» **WRITTEN REQUEST**
Convert the material into a JSON list of strings, one string per line, beginning with the line that contains "Favorite track 1 Wired Up Wrong" and continuing through the line that contains "640x400 pixels.". Leave out blank lines and the pictures.

» **RECORDS FOR PROCESSING**
------------------------

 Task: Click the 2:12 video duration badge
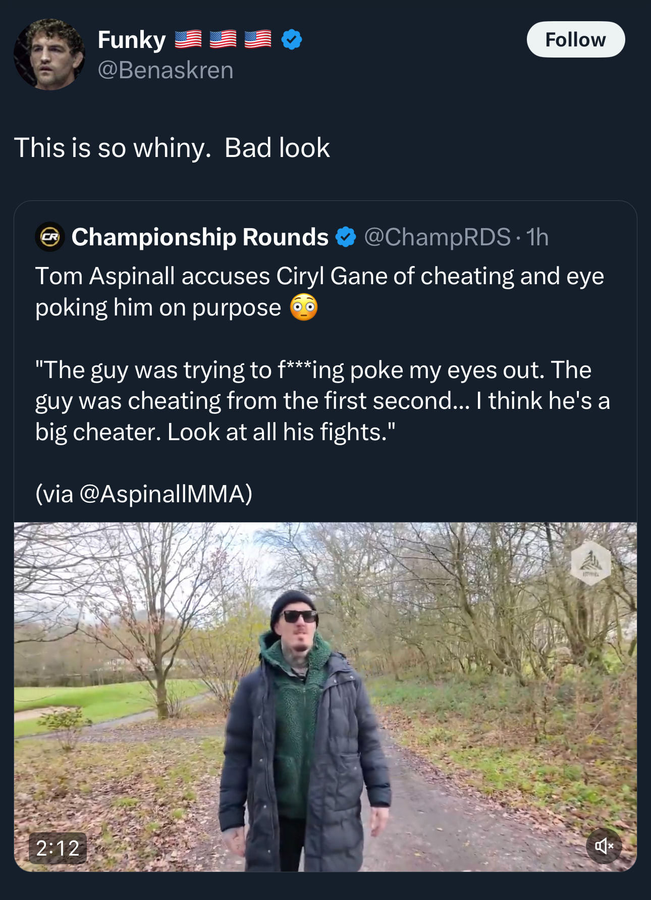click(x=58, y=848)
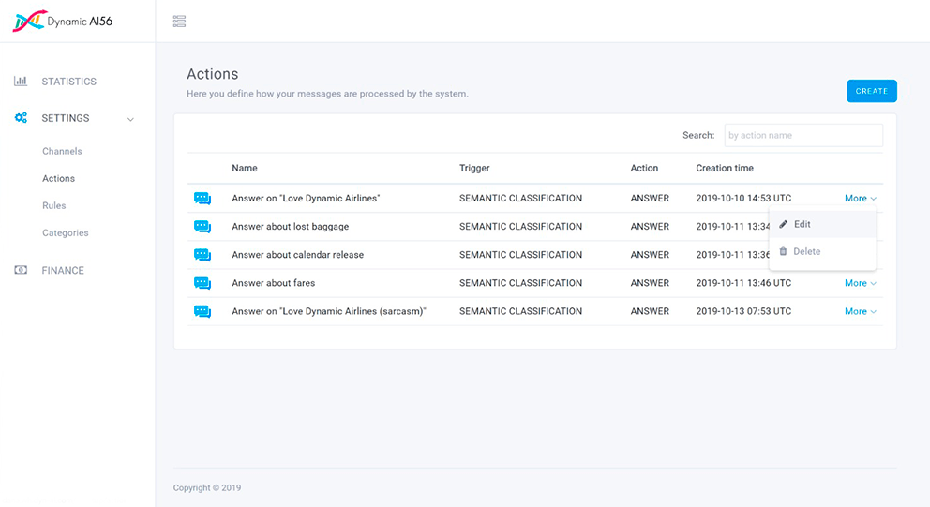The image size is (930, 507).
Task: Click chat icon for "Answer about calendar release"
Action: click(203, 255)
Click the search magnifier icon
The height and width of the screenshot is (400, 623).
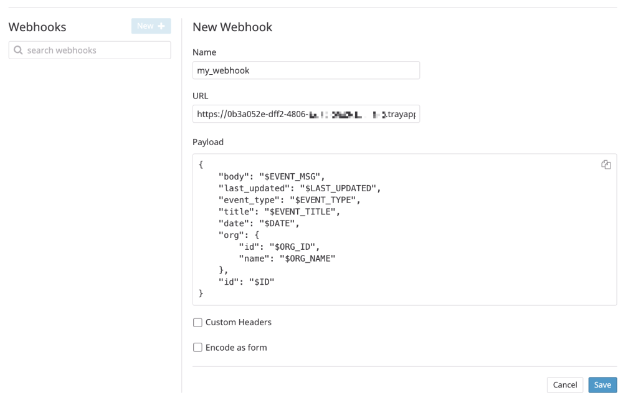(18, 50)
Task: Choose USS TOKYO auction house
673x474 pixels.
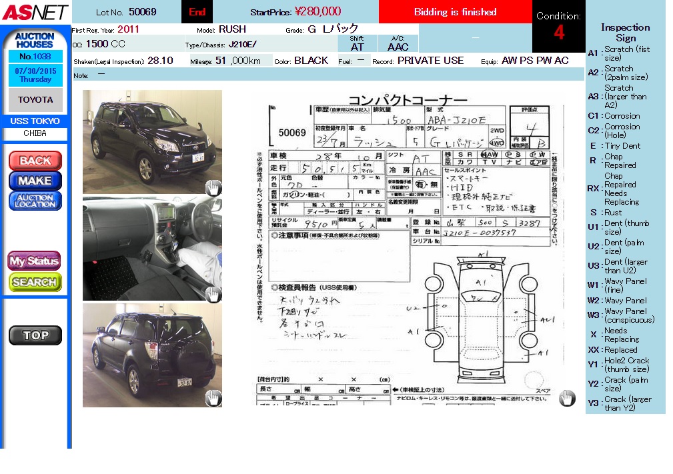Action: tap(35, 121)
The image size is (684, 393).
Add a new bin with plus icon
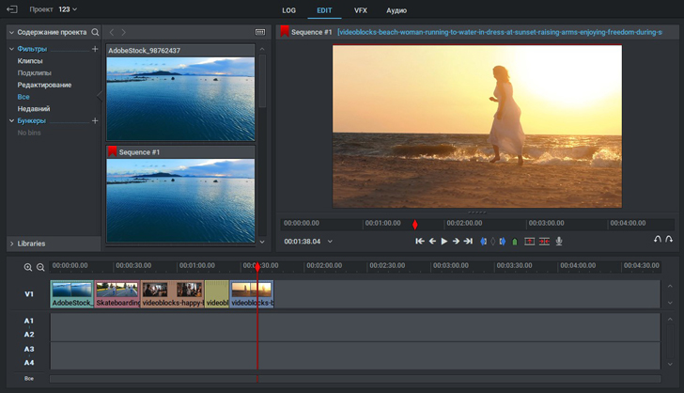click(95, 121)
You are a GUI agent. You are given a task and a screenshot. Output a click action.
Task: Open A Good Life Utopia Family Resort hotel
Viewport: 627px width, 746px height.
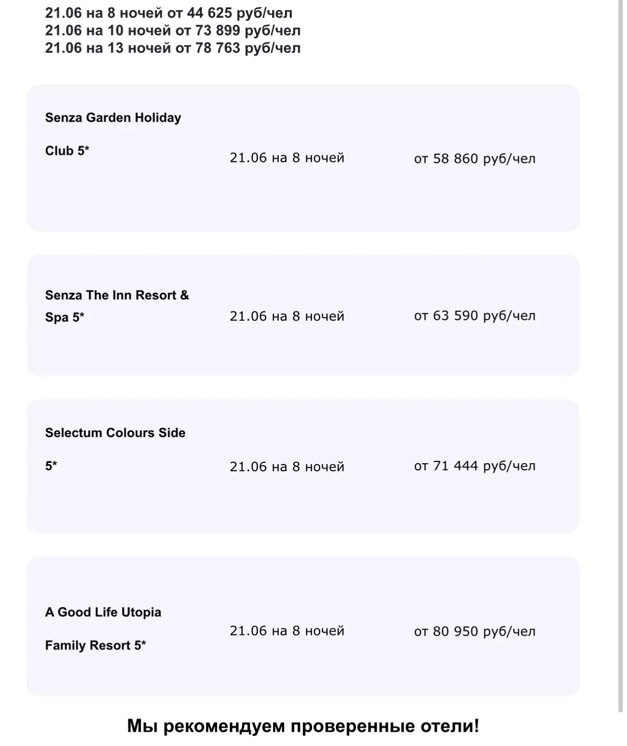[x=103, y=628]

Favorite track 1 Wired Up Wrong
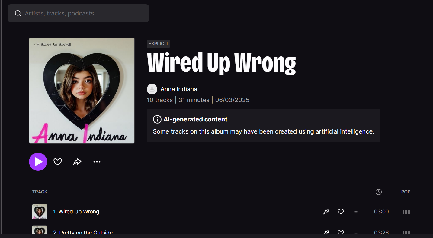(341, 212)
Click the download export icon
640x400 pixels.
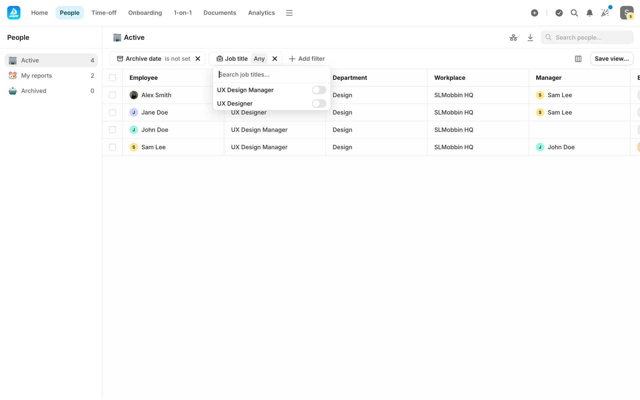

------------------------

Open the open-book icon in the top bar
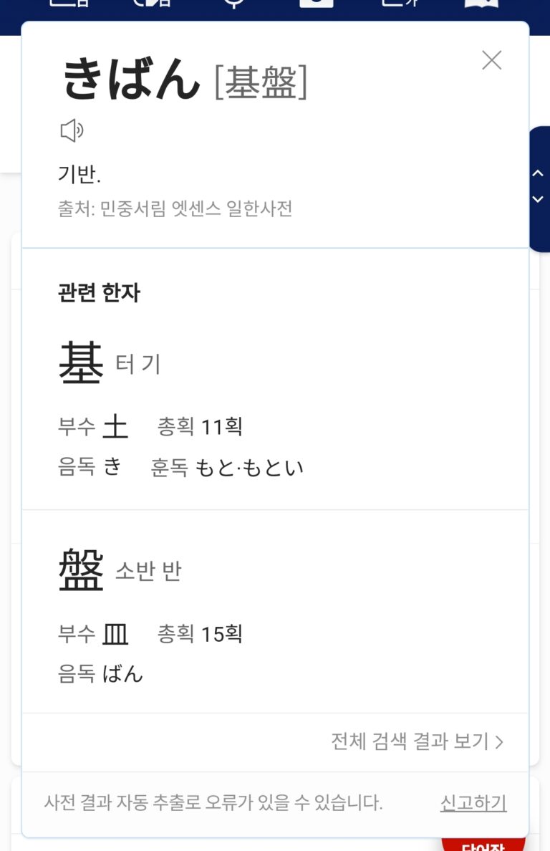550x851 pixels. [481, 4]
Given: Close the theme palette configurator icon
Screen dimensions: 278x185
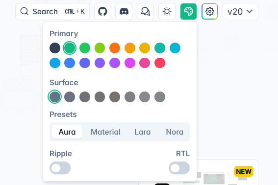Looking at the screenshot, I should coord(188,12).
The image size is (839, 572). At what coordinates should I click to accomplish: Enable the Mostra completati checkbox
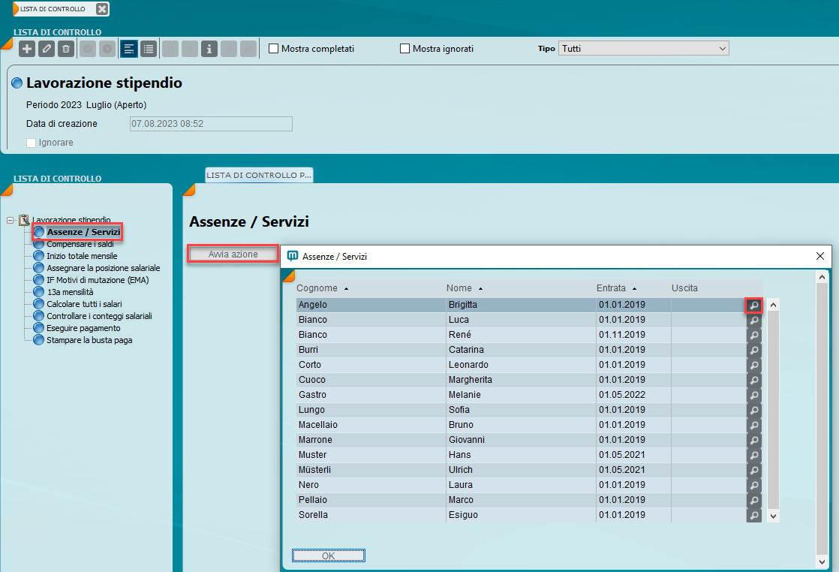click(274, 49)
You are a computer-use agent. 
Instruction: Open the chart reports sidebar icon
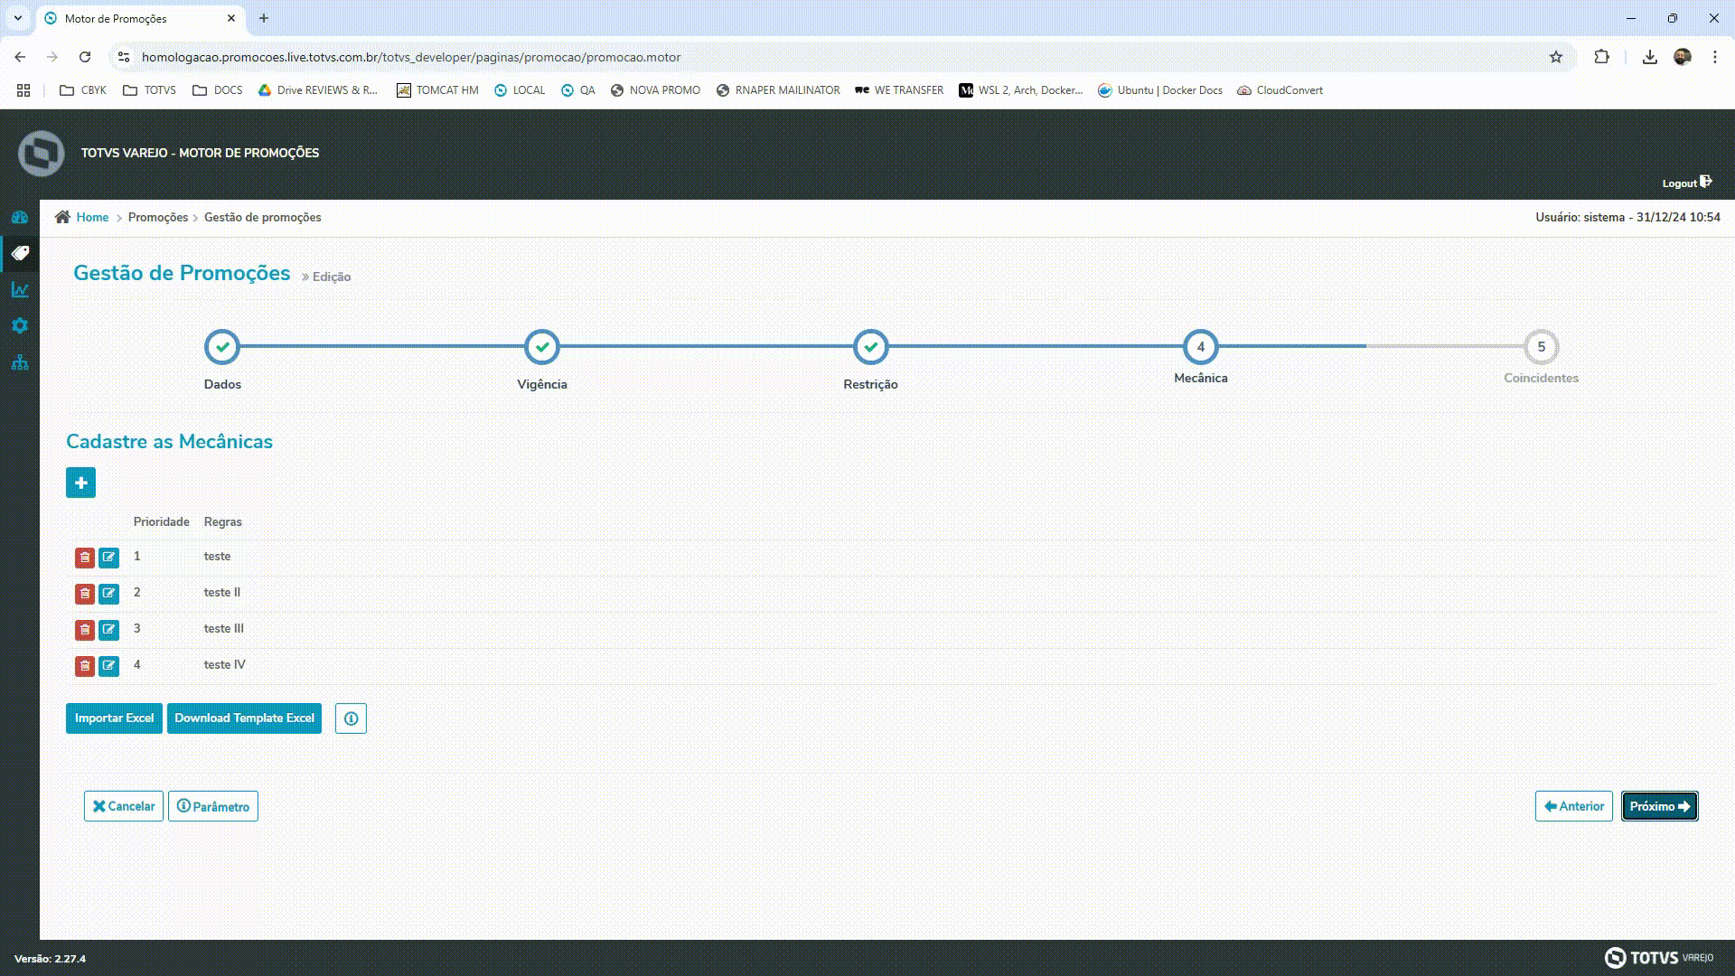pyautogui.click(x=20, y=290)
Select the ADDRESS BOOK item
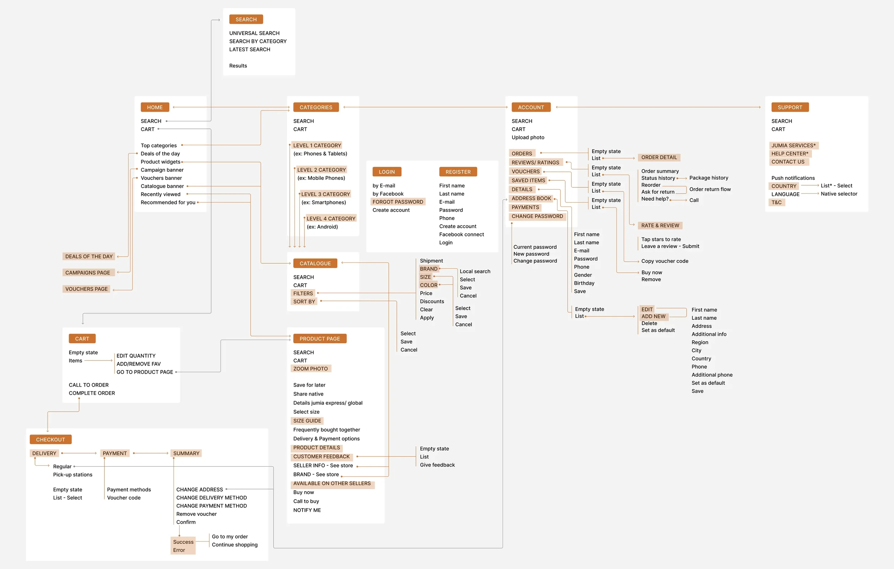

------------------------

» **WRITTEN RESPONSE**
[
  "Favorite track 1 Wired Up Wrong",
  "(341, 212)",
  "Click the download export icon",
  "640x400 pixels."
]